よって、裁判官全員一致の意見で、主文のとおり決定する。

(裁判長裁判官亀山継夫 裁判官河合伸一 裁判官福田博 裁判官北川弘治)

抗告代理人鈴木隆、同吉田雄策の抗告理由

一 原決定は、次のとおり抗告裁判所である高等裁判所の判例と相反しかつ法令に関する重要な事項を含む判断をした。

「債権質は、目的たる債権の交換価値に対する担保目的に基づく排他的直接支配を内容とする権利であるから、質権設定者は、質入債権の取立て、免除・放棄、相殺の自働債権とする等の質入債権処分はもとより、期限の猶予、利率の切下げなど質権者に不利益な権利内容の変更をすることができないと解される。もっとも、質権設定者に質入債権の処分又は変更が禁止されるのは、質権者の利益保護を目的とするものであるから、質権者の利益を害するおそれがなく、かつ、質権者の意思に反しないなどの特段の事情があるときには、質入債権の保全のために必要な限度で質権設定者に質入債権の処分又は変更などをする権限が認められるものと解するのが相当である。

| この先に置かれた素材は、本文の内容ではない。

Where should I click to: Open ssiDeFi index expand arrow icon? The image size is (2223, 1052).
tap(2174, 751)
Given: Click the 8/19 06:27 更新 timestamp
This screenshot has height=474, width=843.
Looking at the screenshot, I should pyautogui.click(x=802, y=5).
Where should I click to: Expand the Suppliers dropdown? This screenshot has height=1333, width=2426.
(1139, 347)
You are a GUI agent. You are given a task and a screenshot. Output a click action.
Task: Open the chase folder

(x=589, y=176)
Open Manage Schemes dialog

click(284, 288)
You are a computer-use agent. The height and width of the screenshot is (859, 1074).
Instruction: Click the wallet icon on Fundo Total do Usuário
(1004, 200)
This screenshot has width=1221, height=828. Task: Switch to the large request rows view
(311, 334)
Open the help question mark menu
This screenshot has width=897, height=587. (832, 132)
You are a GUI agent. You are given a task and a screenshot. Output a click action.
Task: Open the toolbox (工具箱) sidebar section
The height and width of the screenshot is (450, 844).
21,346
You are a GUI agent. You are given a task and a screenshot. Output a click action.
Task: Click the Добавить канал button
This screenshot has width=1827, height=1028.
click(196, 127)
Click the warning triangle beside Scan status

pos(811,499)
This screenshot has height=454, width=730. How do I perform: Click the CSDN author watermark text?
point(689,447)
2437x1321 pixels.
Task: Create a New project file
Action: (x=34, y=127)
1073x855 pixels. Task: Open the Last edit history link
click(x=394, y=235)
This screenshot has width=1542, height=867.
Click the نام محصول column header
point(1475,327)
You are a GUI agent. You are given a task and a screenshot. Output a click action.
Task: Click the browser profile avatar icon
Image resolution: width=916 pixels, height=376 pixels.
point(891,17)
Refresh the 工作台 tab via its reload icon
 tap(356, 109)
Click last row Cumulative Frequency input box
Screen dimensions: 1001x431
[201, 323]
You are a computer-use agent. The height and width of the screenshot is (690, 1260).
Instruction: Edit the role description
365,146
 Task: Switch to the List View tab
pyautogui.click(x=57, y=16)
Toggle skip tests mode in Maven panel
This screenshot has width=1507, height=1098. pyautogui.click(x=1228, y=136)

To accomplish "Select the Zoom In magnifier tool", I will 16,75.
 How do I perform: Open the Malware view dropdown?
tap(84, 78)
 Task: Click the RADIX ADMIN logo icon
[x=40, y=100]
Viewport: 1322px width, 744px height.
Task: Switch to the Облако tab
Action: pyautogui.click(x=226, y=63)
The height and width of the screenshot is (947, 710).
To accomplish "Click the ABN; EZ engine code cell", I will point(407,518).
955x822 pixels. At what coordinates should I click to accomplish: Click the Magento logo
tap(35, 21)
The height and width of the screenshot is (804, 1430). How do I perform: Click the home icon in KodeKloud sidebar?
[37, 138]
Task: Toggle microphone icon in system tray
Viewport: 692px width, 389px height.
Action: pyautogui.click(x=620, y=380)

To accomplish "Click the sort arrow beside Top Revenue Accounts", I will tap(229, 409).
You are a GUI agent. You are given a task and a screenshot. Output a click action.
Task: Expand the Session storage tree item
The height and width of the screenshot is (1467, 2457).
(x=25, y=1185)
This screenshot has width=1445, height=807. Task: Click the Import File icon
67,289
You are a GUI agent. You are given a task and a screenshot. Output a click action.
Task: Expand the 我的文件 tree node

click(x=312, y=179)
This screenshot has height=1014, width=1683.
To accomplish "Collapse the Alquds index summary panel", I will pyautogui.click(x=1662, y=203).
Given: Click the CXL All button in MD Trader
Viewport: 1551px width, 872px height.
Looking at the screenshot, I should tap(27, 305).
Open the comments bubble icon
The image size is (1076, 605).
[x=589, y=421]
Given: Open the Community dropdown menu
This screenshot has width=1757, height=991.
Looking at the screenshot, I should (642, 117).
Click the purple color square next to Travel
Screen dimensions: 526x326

破産制度は、破産債権者に対する平等弁済を目的とする法的手段であるが、最終的には配当による破産債権への弁済を予定した精算型の取立手続であるから、質入債権に基づく破産申立ての目的が債権の取立てにあることは明らかであるのみならず、質権の目的たる債権の取立てを破産手続によって行うか、その他の方法で行うかについては、当該債権の処分権限を有する質権者の裁量に属するものというべきであるから、質権設定者による質入債権に基づく破産申立ては、右の特段の事情がない限り、質入債権の処分又は変更に当たり許されないというべきである。」

二 右の点につき最高裁判所の判例はなくかつ福岡高等裁判所平成八年七月一九日決定(平成八年(ラ)第七四号破産申立却下決定に対する抗告事件)は、「抗告人は、前記のとおり本件貸金債権に債権質を設定しているが、だからといって、本件破産申立ての適格がないとは言えない…」と判示している(甲二一)。本件の棄却決定は右福岡高等裁判所の決定に反している。

三 質権を設定した債権に基づき、質権設定者において破産申立てができるかという法律問題は、判例上未解決の重要問題である。

破産申立ては質入債権の処分ないし変更等にはあたらないし、また質権者を害するものでもないから、質権設定者は、質入をした債権に基づき破産申立ができるというべきである。

よって、本件棄却決定は取消しを免れない。